Purple Sea Urchin
Strongylocentrotus purpuratus
(Photo courtesy of Steven Murray, CSU Fullerton)

The April 2005 release of the Purple Sea Urchin genome (Strongylocentrotus purpuratus) was produced by Baylor College of Medicine's Human Genome Sequencing Center (BCM HGSC) and corresponds to their Spur_0.5 whole genome shotgun assembly.

Sample position queries

A genome position can be specified by a linkage group coordinate range, the accession number of an mRNA or EST, a gene name, or keywords from the GenBank description of an mRNA. The following list shows examples of valid position queries for the S. purpuratus genome. Note that some position queries (e.g. "brachyury") may return matches to the mRNA records of other species. In these cases, the mRNAs are mapped to their homologs in S. purpuratus. See the User's Guide for more information.

Request:
  Genome Browser Response:
 
Scaffold5728   Displays all 24,891 bases of Scaffold5728
Scaffold49105:1-10,000   Displays first 10,000 bases of Scaffold49105
AY044637   Searches for regions of genome aligning to mRNA with GenBank accession AY044637
cdk4   Searches for regions of genome aligning to cdk4 gene
cyclin dependent   Lists cyclin-dependent protein mRNAs
davidson   Lists accessions deposited by authors named Davidson
Davidson,E.H.   Lists mRNAs deposited by co-author E.H. Davidson

Use this last format for author queries. Although GenBank requires the search format Davidson EH, internally it uses the format Davidson,E.H.


Assembly Details

This release was produced by assembling whole genome shotgun reads using the Atlas genome assembly system at the BCM HGSC. Several whole genome shotgun libraries, with inserts of 2-6 kb, were used to produce the data. About 7 million reads were assembled, representing about 800 Mb of sequence and about 6x coverage of the (clonable) sea urchin genome. Highly repeated sequences were assembled separately into reptigs and merged into the genome assembly. Sequences from BAC clones were omitted from this assembly and will be placed in a subsequent version of the draft sequence.

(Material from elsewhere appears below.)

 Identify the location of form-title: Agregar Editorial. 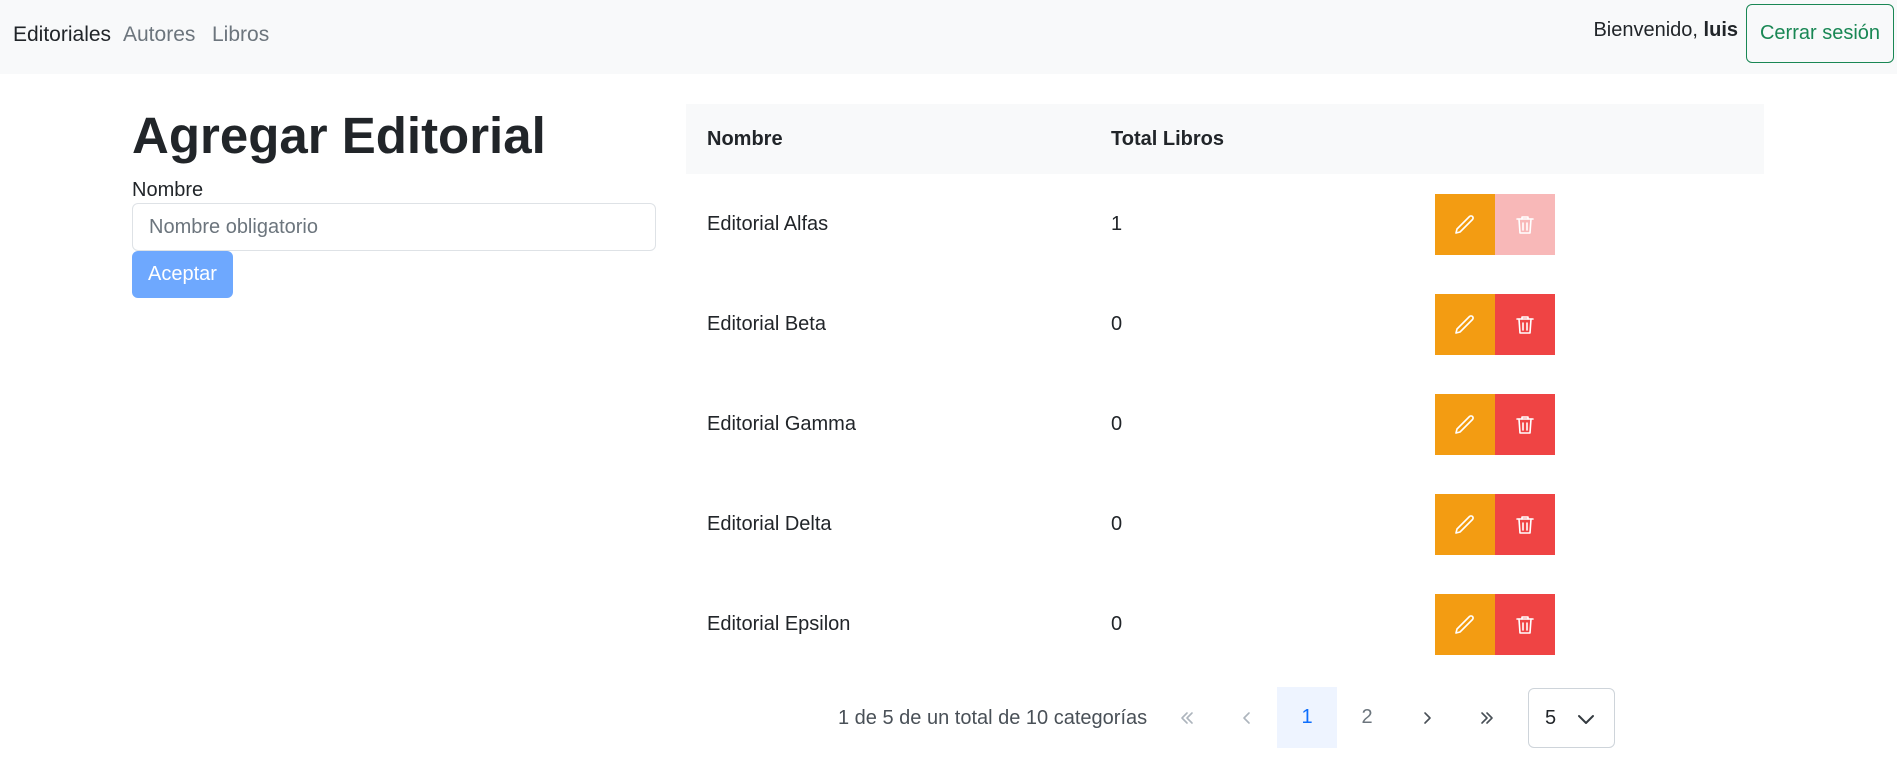
(339, 136).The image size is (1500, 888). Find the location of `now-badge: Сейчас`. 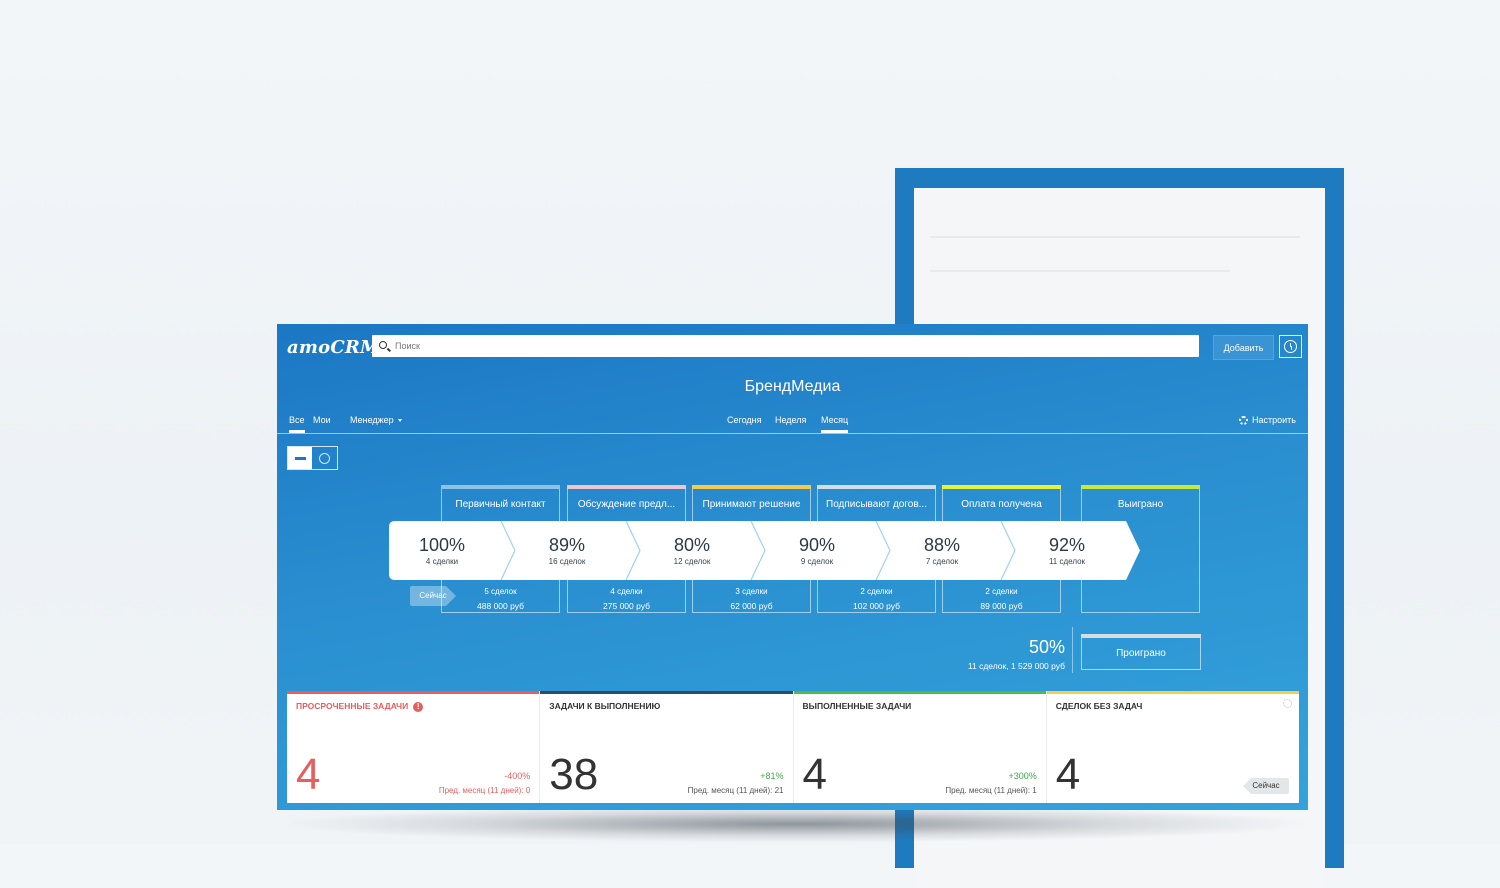

now-badge: Сейчас is located at coordinates (1266, 786).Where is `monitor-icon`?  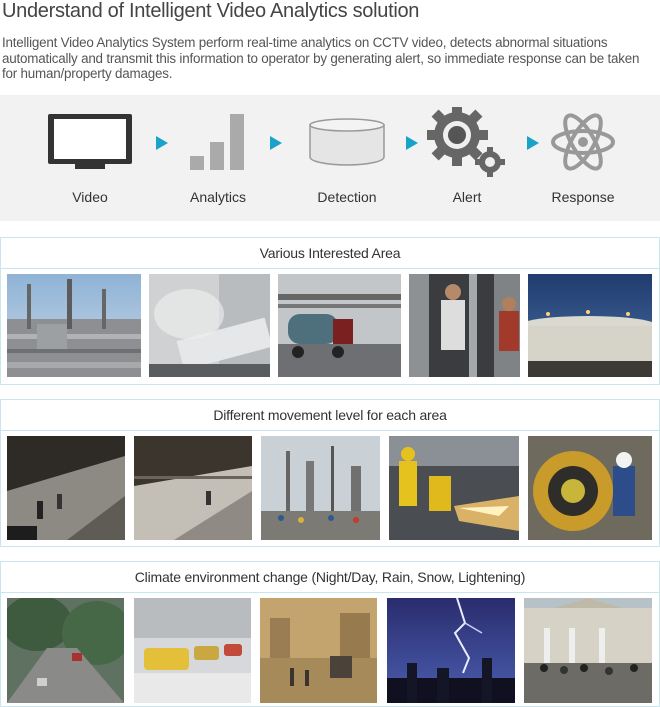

The total length of all contigs greater than 1 Kb is 768 Mb (668 Mb of unique contigs and 100 Mb of reptigs). After 109,344 BAC end sequences were mapped and used for scaffolding, and the gaps between contigs in scaffolds are included, the total span of the assembly is 1.13 Gb. This length is 240 Mb larger than the estimated genome size due to the preliminary nature of the scaffolding.

This is a draft sequence and may contain errors; therefore, users should exercise caution. Typical errors in draft genome sequences include misassemblies of repeated sequences, collapses of repeated regions, and unmerged overlaps (e.g. due to polymorphisms) creating artificial duplications. However, base accuracy in contigs (contiguous blocks of sequence) is usually very high with most errors near the ends of contigs.

More assembly details are in the Spur_0.5 README file and on the BCM HGSC Sea Urchin Genome Project web page.

Bulk downloads of the sequence and annotation data are available via the Genome Browser FTP server or the Downloads page. These data have specific conditions for use. The strPur1 annotation tracks were generated by UCSC and collaborators worldwide. See the Credits page for a detailed list of the organizations and individuals who contributed to this release.


GenBank Pipeline Details

For the purposes of the GenBank alignment pipeline, this assembly is considered to be: low-coverage.